Today, House Democratic leaders have introduced two articles of impeachment against President
Trump, charging him with abuse of power and obstruction of Congress.
My colleague Nick Fandosos on the unseen fight among Democrats
over whether two articles of impeachment was enough. It's Wednesday, December 11th.
Nick, how would you characterize the impeachment inquiry that we have all watched playing out over the past few
weeks? So in an odd sense, there has been for the last month or so an air of inevitability about this
inquiry since Democrats decided to take it in the public and begin holding fact-finding hearings,
writing a written report that they released to the public talking about the president's pressure
campaign on Ukraine. It seemed to all of us watching this closely that it was only going to end in one place,
and that was with the impeachment of the president of the United States.
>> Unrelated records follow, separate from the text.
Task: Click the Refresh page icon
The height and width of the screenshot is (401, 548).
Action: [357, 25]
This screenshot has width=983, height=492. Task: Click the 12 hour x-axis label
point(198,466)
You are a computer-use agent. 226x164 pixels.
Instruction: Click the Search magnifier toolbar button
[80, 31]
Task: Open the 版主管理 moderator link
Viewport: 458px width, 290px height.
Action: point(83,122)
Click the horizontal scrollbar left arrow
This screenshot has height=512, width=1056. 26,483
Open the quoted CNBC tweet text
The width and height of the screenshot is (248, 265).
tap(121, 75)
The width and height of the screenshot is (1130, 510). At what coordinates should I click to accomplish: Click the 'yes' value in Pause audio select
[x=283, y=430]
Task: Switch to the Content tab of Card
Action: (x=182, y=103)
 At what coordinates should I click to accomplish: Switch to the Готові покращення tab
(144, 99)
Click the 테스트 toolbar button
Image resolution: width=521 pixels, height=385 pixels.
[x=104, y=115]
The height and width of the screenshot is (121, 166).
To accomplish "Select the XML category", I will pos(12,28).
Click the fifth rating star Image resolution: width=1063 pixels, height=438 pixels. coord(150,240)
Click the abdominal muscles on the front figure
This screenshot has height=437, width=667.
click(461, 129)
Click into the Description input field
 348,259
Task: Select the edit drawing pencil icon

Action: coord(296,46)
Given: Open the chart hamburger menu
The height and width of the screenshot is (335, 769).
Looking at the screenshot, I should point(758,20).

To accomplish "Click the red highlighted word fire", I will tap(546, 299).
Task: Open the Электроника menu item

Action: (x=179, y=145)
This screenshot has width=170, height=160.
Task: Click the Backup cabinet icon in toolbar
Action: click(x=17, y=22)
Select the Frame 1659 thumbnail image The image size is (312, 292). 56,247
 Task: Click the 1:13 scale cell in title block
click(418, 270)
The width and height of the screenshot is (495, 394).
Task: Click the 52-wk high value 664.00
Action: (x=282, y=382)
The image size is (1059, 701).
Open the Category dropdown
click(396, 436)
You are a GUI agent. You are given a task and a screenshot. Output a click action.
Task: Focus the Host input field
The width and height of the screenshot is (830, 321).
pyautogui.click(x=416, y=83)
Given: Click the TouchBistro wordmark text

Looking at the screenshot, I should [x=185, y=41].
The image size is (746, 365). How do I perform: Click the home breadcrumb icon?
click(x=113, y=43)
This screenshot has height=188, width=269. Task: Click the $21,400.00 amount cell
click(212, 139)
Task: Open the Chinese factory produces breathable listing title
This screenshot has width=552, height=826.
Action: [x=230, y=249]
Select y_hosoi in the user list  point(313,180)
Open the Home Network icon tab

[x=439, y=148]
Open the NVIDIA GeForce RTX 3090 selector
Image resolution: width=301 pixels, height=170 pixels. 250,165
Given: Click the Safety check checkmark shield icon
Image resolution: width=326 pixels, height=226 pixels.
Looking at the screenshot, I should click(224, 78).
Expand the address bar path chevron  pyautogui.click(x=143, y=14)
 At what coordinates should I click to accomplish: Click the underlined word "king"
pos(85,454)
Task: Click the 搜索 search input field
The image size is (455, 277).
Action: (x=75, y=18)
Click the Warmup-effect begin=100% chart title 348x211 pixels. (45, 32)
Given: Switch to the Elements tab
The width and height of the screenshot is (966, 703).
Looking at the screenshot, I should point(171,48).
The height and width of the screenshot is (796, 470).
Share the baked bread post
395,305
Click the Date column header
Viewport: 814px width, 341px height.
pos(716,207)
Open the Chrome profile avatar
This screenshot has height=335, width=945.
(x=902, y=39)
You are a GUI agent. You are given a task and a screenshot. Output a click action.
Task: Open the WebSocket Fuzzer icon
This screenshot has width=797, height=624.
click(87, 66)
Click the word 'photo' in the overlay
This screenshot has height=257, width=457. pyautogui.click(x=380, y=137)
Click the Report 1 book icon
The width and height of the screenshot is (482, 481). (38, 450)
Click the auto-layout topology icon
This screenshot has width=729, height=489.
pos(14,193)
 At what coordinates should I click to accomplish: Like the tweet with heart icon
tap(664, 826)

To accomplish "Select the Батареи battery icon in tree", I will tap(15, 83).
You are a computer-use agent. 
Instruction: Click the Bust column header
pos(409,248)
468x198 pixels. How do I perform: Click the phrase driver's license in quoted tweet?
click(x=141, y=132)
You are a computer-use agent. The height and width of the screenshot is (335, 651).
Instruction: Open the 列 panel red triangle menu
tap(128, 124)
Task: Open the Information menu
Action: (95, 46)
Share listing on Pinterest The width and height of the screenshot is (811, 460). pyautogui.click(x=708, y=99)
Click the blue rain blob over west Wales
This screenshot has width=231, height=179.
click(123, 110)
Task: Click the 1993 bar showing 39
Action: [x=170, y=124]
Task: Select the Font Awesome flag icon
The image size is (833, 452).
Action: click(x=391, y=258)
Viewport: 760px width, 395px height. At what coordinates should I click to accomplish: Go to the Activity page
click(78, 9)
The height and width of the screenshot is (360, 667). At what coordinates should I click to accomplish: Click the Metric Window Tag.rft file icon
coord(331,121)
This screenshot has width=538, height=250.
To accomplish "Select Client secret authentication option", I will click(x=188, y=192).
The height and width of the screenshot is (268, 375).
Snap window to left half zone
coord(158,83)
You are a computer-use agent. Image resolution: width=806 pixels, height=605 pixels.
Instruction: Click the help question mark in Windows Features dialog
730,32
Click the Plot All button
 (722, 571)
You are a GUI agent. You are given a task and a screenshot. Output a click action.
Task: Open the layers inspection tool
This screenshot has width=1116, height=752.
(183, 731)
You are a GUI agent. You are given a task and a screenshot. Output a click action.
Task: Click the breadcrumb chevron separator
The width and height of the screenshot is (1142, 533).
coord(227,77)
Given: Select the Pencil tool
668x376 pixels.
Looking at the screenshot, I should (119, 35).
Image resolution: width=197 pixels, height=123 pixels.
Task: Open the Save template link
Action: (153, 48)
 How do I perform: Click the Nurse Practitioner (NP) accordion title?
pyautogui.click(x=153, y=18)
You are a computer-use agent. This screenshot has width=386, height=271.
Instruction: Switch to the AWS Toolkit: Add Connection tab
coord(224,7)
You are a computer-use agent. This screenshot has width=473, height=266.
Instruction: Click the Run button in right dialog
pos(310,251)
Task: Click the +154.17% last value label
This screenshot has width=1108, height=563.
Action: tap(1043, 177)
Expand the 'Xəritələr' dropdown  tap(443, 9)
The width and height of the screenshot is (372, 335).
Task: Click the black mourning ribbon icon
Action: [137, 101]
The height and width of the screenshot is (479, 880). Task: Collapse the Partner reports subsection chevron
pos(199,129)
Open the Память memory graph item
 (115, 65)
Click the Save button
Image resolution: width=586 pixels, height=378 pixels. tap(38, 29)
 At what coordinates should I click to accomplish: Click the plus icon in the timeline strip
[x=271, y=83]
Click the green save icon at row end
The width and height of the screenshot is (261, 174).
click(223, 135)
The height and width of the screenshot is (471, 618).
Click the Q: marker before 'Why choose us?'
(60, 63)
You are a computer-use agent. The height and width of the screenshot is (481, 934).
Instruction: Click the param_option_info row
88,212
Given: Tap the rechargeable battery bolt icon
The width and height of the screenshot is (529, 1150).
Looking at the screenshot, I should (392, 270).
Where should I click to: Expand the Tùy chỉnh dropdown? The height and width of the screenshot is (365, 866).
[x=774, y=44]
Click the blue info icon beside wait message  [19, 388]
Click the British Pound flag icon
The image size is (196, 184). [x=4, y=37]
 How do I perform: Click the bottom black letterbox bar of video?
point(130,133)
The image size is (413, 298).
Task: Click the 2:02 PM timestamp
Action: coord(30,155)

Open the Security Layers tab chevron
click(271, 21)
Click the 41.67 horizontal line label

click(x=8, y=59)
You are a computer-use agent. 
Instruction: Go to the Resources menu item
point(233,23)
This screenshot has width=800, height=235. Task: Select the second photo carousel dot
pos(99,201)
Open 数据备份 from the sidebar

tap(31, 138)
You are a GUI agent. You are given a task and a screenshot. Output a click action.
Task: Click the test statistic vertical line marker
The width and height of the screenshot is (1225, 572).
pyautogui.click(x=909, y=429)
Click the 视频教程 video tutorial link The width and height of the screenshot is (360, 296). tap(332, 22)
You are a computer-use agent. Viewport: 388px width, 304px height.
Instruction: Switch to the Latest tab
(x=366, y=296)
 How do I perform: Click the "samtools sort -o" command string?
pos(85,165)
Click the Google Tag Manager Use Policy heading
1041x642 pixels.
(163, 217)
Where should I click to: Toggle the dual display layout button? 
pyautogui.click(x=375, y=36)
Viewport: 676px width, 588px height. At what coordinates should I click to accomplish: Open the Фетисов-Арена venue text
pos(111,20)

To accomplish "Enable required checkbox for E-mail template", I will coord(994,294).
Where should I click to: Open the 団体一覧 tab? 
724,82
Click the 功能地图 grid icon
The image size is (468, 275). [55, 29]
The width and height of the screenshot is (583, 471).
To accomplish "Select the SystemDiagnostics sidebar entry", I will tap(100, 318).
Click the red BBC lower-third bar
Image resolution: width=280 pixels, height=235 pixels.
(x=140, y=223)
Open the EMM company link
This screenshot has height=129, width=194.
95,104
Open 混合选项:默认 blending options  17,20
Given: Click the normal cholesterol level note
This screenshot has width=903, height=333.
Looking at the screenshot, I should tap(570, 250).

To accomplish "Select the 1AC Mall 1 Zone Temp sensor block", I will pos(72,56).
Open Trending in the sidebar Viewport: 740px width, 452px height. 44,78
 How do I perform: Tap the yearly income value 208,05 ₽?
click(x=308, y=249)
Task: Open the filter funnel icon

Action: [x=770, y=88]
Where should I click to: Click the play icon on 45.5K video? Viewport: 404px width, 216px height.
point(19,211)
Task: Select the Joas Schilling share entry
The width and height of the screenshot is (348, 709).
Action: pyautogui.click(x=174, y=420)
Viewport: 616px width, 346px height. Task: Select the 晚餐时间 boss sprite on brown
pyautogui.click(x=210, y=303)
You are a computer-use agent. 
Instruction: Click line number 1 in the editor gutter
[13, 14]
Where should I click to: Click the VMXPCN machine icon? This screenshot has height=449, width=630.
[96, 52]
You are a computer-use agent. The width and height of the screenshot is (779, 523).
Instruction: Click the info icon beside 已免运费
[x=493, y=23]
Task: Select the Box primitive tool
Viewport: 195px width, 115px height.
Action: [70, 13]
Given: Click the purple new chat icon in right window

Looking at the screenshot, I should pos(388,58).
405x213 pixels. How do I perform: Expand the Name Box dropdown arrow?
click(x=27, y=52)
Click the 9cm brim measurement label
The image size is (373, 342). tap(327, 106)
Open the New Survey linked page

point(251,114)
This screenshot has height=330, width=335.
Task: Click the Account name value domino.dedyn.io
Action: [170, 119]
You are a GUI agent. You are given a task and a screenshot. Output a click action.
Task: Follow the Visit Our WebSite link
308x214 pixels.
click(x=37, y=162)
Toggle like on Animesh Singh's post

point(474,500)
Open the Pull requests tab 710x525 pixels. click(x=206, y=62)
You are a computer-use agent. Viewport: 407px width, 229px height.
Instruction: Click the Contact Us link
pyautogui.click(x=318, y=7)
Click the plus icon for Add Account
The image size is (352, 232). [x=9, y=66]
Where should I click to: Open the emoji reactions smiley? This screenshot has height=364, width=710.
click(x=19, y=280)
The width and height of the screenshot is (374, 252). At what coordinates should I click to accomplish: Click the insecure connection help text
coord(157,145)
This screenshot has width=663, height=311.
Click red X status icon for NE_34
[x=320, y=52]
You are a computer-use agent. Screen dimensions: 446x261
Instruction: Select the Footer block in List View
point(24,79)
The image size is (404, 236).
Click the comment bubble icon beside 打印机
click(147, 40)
But at the same time, privately behind the scenes, there was a debate going on about
one of the most fundamental unanswered questions about this.
What exactly were they going to charge the president with?
What was the case against him going to encompass?
Right.
What would be the articles of impeachment?
That's right.
The constitutional term for charges, prosecutorial charges brought by the House against the president.
And what exactly is this debate?
What exactly is this debate?
I mean, if there have been public hearings, if there has been a report, and if there's a unified front on just about everything leading up to that, what exactly is the debate?
Well, so to answer that question, you have to go back a little ways to the summer and early fall before most of us ever heard about Ukraine and what Rudy Giuliani or President Trump were trying to accomplish there.
When the debate in Congress, as it had to do with impeachment, was really centered on another set of facts,
on another country, on another report. And that was...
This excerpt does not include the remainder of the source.